Exercise objective: Copy the closing run of lines, from the one with "Open Facebook Ads" through the last line of the listing, exactly and without any pictures.

Data to examine:

>>>

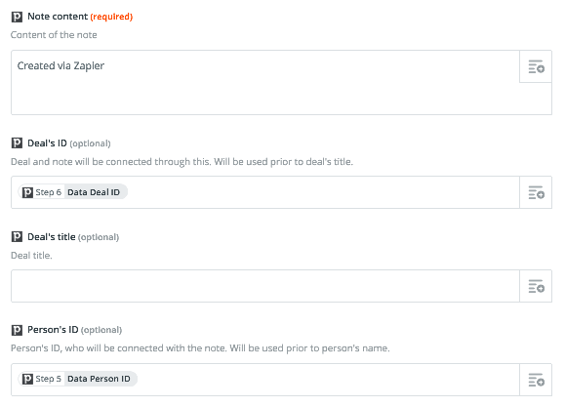This screenshot has height=407, width=565.
Task: Click the Deal's ID label
Action: pyautogui.click(x=47, y=143)
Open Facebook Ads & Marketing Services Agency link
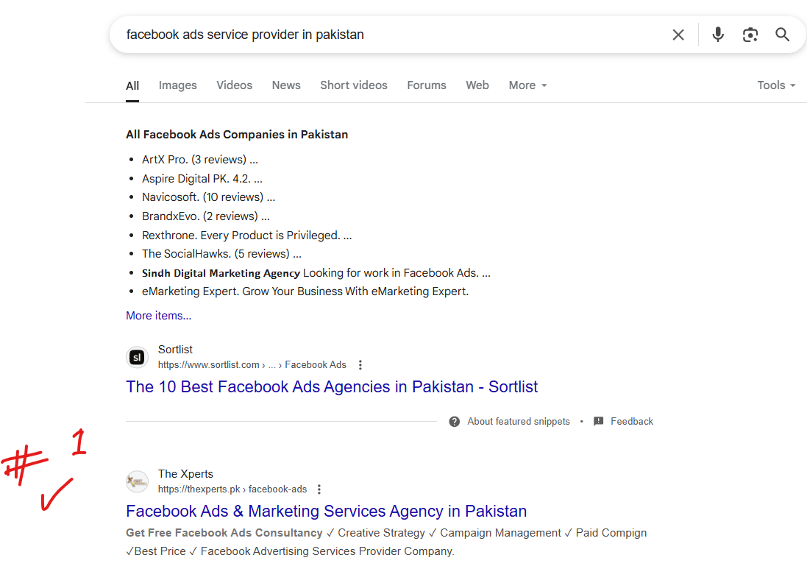The width and height of the screenshot is (807, 580). pyautogui.click(x=327, y=511)
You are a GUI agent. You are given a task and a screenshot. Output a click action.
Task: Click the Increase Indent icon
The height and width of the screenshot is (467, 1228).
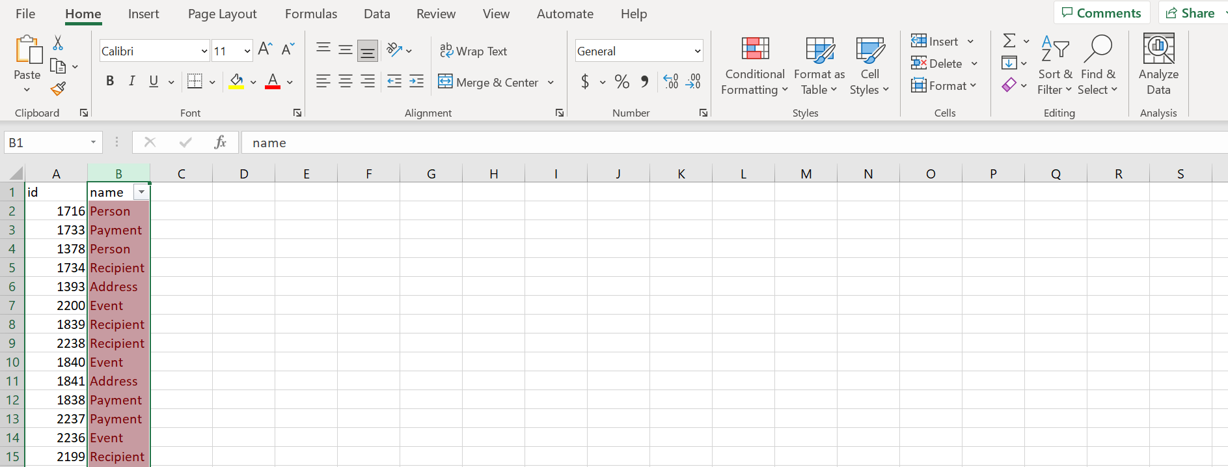[x=416, y=81]
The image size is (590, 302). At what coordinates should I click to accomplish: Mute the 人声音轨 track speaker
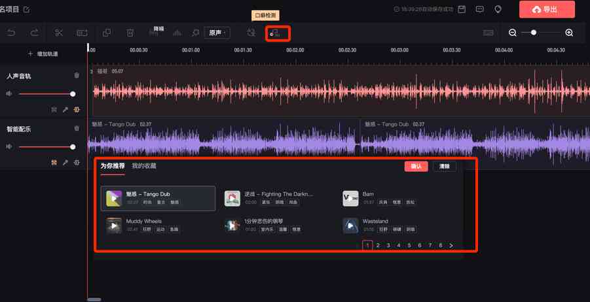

<<<

Result for this task:
Open Facebook Ads & Marketing Services Agency link
The width and height of the screenshot is (807, 580). pyautogui.click(x=327, y=511)
You are a GUI agent. You are given a task and a screenshot. Output a click action.
Task: Click the Increase Indent icon
The height and width of the screenshot is (467, 1228).
[x=416, y=81]
The image size is (590, 302). At what coordinates should I click to accomplish: Mute the 人声音轨 track speaker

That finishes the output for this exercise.